We employ a third-party social compliance audit firm to conduct social and environmental audits of our factories. In some cases, the purpose of these audits is to check our primary auditor's performance and in others, we rely entirely on these third-party audits. Through using a third-party audit firm, we aim to introduce a neutral party to avoid conflicts of interest and to ensure that we bring in an impartial perspective that does not have a financial stake in our relationship with the supplier.
On Friday, I accompanied our third-party audit firm for a shadow audit in China. It was the first time I'd visited a factory with a neutral party (instead of a company-appointed representative or a company employee) and it proved to be fairly educational.
From the outset, the tone of the visit was very different. Usually, auditors have a pre-existing relationship with factory management. The auditors have been to the factory before, they've worked together over the years and it's a collegial, if not friendly, relationship.
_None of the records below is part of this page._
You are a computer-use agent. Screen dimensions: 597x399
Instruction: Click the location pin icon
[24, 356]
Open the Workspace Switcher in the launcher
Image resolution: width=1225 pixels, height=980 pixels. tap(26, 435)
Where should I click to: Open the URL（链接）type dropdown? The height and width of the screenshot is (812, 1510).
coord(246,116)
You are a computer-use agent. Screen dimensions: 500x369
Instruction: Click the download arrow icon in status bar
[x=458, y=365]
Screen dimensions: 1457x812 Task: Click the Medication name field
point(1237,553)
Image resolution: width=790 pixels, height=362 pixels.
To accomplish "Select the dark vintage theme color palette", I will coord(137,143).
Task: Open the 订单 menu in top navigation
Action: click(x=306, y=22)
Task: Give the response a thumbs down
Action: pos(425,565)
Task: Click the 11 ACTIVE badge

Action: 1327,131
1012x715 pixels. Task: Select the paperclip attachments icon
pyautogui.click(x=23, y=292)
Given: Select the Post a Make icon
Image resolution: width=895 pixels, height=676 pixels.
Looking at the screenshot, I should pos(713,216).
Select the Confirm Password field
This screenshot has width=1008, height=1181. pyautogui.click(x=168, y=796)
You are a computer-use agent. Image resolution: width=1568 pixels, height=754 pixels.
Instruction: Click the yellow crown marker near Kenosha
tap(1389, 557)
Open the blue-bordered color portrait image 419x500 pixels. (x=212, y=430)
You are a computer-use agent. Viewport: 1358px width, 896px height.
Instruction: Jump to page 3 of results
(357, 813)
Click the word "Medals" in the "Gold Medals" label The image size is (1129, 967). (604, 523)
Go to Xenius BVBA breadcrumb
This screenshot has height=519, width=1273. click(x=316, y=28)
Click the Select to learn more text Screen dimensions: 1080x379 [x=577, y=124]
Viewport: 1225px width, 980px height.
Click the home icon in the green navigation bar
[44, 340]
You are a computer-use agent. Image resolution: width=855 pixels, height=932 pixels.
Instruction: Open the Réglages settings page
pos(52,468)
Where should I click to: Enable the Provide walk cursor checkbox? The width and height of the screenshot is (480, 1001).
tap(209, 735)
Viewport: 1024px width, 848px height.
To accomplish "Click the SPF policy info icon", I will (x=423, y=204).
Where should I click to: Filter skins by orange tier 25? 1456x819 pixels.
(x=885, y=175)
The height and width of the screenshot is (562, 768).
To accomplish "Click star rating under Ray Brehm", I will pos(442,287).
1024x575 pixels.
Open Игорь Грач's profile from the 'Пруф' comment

With a third-party audit firm that has no previous relationship, the visit has a much less friendly tone. It's strictly professional and both sides clearly are assessing each other throughout the visit.
The factory staff seemed much more nervous than on other audits I've shadowed. It could have been because this was the first time we had ever asked the factory to be audited, or it could have been my presence, representing a customer. Whatever the case, the entire day took on a much more formal environment than I was used to.
When it came time for lunch, the factory management team offered to take us to lunch, but our audit firm steadfastly refused. Typically, I will break bread with the factory managers to build our relationship and to discuss matters like production levels, hiring challenges, compliance issues, etc. in a more casual setting. Our audit firm has a policy to have lunch on its own, again to avoid any conflicts of interest.
And in the closing meeting, when we typically discuss next steps, corrective action plans and timing for implementation, we ended up pointing out the violations we'd found and leaving it at that. We cannot guarantee that the audit firm will return to ensure that the corrective action plans have been implemented. In some cases, companies will send their own representatives to ensure follow-up. In this case, we could only say what we'd found and the conversation never turned to remediation or true improvement.
Friday's visit really highlighted for me some of the shortcomings of the third-party audit system. I still believe they play an important part of any social compliance program, but to rely completely on them would probably not truly work toward improving factory workplace conditions.